Giving an AI agent your credit card details is a security risk. To prevent any security catastrophe, the AI agent relies on tokenized, stored credentials to proceed with transactions. When Gemini decides on a transaction, it requests a shared payment token or a virtual card from Stripe. This is then used as a temporary token to process the payment.

Merchants must upgrade from old-style checkout forms to API-based payment forms, which enable agents to process transactions automatically, reducing human friction. Newer technologies, such as Stripe Radar, have evolved to distinguish fraudulent “bots” from genuine, intent-based agentic transactions.

Benefits for Merchants: Conversion, Speed, and Automation

There are two main benefits of agentic checkouts: frictionless conversions and distributed commerce. The ultimate aim is to remove every possible barrier between the moment of intent and checkout completion. Barriers could be clicks, form fields, or any lack of optimization that delays the checkout process. Distributed commerce refers to selling your products across multiple platforms and interfaces, rather than just your main website.

The immediate benefit of agentic checkout workflows is reduced cart abandonment. The AI can remember passwords, addresses, and other personal information for the consumer; this reduces friction from repeatedly entering address fields and passwords, lowering form abandonment rates.
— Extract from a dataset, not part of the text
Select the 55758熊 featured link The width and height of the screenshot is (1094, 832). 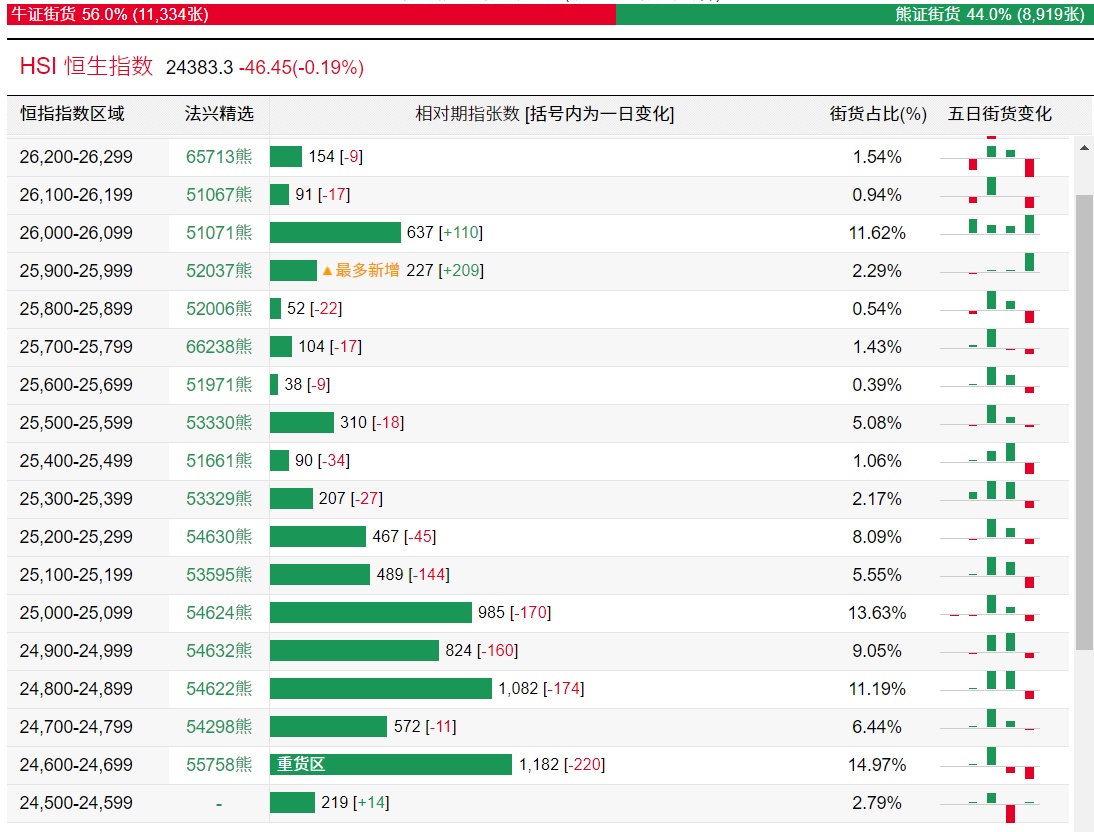pyautogui.click(x=219, y=765)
On the other hand, merchants can access consumers where they already spend most of their time. This eliminates the need for the customer to visit the brand’s website and allows them to purchase the products they want directly from the interface they’re using, such as Gemini, Search, or YouTube.
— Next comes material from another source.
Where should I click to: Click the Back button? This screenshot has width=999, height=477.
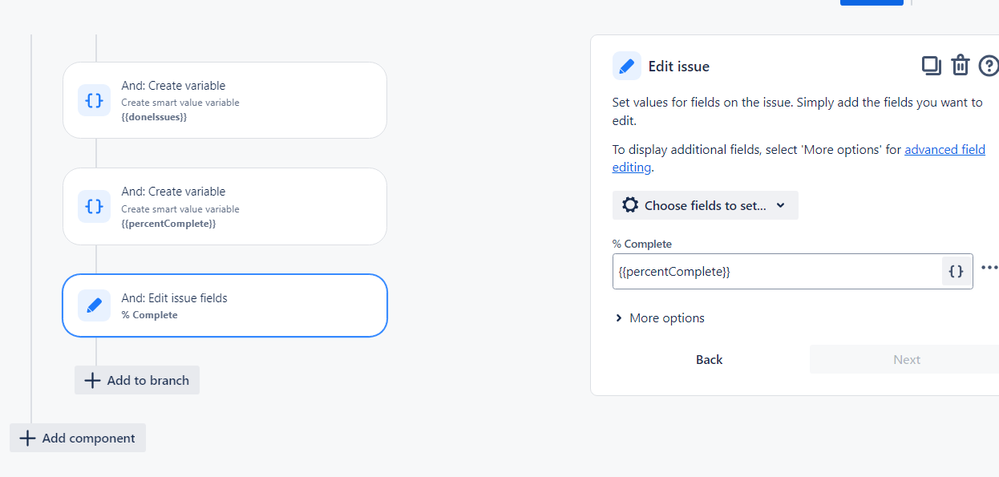click(x=709, y=359)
Agentic checkout also enables complex, multi-vendor problem-solving, allowing the customer to compare prices and secure the best deal without having to scour multiple websites. For smaller merchants, it allows them to be bundled with larger AI-driven purchases.

Conclusion

One-click checkout adoption boosts conversion rates by 20% to 30%. By utilizing Stripe’s Agentic Commerce Suite and Google’s Universal Cart, merchants can future-proof their business. This ensures that your catalogs are ready for next-gen AI-based purchases and capture customers beyond dedicated websites.

The partnership between Stripe and Google will redefine how e-commerce is implemented; merchants will now be able to compete with major brands without having to implement expensive website optimizations. With the new agentic checkout features, the commerce industry will be changed for both merchants and consumers in the future.

Frequently Asked Questions

  1. What is agentic commerce?

    Agentic commerce refers to commerce in which AI agents are given the authority and technical capability to make purchases without human intervention. This is being implemented by Google Gemini and OpenAI’s ChatGPT.

  2. How are Stripe and Google working together on this?

    Stripe is pairing its Agentic Commerce Suite, which can convert merchant catalogs into machine-readable data, with Google’s Universal Cart, enabling seamless commerce through interfaces like Gemini, Google Search, and YouTube.

  3. Does the merchant still get consumer data?

    Yes, even though the transaction is completed through Stripe + Google, the brand remains the Merchant of Record. This means the merchant retains all revenue, liabilities, and access to customer data.

  4. How does AI pay without risking my credit card information?

    AI agents use tokenization and shared payment tokens to securely process transactions. They are one-time, unique transaction codes generated by the system that cannot be reused; this prevents card data from being stolen or used in fraudulent transactions.

  5. Will AI agents deplete my inventory with fake purchases?

    Modern fraud systems, like Stripe Radar, are being updated to distinguish between authenticated AI agents and fake bots. This prevents fake purchases from being made by your account.